Nas bordas: pluralidade e democratização do cinema fora do cenário industrial

Texto Júlia Manzano, com a colaboração de Raphael Carrozzo

Filmadora amadora, amigos e família atuando, qualidade de som duvidosa e equipamento improvisado. Se essas, entre outras questões, podem parecer assustadoras para os cineastas profissionais, há tempos, criativos artistas desenvolveram e ainda desenvolvem seus trabalhos nessas condições. Os chamados filmes de bordas são parte de um conceito relativamente novo no Brasil. De acordo com os estudos da professora e pesquisadora em audiovisual Bernadette Lyra, o estilo é todo aquele filme que se encontra fora do círculo industrializado de produção cinematográfica.

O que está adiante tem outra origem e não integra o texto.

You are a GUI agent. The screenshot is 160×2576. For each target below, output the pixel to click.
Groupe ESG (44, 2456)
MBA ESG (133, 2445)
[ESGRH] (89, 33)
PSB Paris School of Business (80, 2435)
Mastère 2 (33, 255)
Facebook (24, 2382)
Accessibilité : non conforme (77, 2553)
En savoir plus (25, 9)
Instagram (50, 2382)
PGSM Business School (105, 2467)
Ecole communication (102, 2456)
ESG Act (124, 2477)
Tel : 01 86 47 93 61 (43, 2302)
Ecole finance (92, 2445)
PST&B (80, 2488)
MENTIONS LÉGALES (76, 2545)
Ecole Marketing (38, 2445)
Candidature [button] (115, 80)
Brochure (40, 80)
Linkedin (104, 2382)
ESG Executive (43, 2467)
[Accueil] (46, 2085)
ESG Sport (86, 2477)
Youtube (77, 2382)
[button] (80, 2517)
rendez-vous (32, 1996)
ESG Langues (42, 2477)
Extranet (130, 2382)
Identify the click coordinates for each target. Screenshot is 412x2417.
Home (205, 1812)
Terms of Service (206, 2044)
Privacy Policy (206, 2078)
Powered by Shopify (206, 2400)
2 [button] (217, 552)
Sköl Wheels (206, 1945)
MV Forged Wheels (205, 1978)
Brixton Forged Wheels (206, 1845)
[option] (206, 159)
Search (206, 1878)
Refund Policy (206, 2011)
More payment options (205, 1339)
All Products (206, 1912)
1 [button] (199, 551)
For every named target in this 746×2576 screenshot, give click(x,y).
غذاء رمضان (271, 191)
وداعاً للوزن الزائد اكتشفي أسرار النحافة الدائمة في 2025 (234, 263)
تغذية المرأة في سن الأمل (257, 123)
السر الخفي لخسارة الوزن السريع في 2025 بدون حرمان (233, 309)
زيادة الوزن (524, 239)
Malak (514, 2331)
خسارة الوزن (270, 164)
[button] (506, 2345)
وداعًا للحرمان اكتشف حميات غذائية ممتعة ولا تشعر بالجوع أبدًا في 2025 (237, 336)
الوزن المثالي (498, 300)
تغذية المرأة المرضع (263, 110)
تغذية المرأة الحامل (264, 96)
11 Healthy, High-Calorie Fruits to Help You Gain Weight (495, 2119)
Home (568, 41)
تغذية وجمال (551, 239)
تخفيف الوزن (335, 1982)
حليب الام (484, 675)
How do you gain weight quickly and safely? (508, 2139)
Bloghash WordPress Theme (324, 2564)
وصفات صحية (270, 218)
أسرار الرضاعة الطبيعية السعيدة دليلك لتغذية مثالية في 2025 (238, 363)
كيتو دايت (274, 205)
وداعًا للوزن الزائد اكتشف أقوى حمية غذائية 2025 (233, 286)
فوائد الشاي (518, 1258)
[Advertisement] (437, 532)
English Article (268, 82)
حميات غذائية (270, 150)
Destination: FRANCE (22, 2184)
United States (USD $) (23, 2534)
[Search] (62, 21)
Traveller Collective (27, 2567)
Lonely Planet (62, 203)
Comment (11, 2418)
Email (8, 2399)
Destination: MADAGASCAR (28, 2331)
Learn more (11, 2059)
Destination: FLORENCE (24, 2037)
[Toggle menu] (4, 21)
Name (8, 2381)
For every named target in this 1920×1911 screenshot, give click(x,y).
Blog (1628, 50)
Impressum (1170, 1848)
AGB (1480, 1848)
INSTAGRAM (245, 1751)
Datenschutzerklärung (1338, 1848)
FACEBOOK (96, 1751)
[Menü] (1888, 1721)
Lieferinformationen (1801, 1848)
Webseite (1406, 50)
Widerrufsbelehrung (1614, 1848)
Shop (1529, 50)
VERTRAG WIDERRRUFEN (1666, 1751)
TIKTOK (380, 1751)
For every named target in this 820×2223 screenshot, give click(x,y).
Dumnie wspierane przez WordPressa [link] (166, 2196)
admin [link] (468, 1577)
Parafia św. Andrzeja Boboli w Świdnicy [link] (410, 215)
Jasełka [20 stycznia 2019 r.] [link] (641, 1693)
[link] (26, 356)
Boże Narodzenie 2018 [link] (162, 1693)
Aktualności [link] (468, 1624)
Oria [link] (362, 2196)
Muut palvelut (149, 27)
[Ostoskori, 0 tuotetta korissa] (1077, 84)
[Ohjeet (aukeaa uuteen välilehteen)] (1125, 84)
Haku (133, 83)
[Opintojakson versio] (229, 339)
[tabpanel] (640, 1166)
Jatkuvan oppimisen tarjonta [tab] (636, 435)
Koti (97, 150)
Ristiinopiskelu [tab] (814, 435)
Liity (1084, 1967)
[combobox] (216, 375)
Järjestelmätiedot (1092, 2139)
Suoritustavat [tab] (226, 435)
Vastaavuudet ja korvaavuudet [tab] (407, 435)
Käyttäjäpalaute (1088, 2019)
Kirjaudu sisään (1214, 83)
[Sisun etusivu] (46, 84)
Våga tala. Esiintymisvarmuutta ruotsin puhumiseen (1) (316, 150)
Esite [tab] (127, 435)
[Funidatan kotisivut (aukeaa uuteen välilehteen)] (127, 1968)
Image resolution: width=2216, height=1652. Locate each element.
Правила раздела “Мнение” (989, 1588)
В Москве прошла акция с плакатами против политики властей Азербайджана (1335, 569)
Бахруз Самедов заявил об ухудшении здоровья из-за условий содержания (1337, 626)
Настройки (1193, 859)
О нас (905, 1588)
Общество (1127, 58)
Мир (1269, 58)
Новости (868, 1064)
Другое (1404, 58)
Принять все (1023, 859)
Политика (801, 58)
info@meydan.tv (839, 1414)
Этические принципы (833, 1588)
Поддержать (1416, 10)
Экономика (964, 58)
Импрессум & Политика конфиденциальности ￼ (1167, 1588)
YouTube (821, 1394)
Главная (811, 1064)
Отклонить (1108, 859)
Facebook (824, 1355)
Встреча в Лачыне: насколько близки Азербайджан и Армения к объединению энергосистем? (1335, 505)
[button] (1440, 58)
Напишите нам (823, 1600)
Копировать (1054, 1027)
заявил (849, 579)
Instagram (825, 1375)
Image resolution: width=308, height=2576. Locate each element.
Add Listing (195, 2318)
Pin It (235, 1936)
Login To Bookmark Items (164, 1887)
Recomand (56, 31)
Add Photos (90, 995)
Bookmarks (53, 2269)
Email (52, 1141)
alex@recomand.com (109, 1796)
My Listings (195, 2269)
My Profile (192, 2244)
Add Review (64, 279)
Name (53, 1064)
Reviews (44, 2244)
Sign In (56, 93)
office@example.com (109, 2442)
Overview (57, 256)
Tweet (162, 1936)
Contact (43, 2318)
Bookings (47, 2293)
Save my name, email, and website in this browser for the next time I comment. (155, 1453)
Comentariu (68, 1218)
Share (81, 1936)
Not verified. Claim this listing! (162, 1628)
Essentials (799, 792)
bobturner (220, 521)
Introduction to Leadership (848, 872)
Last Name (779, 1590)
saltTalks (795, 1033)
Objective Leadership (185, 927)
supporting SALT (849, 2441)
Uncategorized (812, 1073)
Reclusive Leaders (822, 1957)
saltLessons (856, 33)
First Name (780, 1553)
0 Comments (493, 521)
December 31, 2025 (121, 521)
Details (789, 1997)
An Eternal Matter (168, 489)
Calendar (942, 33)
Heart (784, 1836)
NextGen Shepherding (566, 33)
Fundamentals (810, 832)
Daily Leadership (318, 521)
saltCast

Para se caracterizar um filme como “de bordas”, é preciso analisar fatores desde a sua produção até a sua recepção, o que torna a tarefa árdua. Ele tem uma relação muito próxima com o cinema de gênero, mas não precisa estar necessariamente ligado a apenas um tipo de produção. Se difere dos filmes trash, que exaltam suas próprias limitações enquanto obra cinematográfica; dos filmes B, com pouco orçamento e preparo, considerado “toscos” em muitos casos; e do cinema marginal, um modelo de filme questionador da situação de determinada época e sem muita verba.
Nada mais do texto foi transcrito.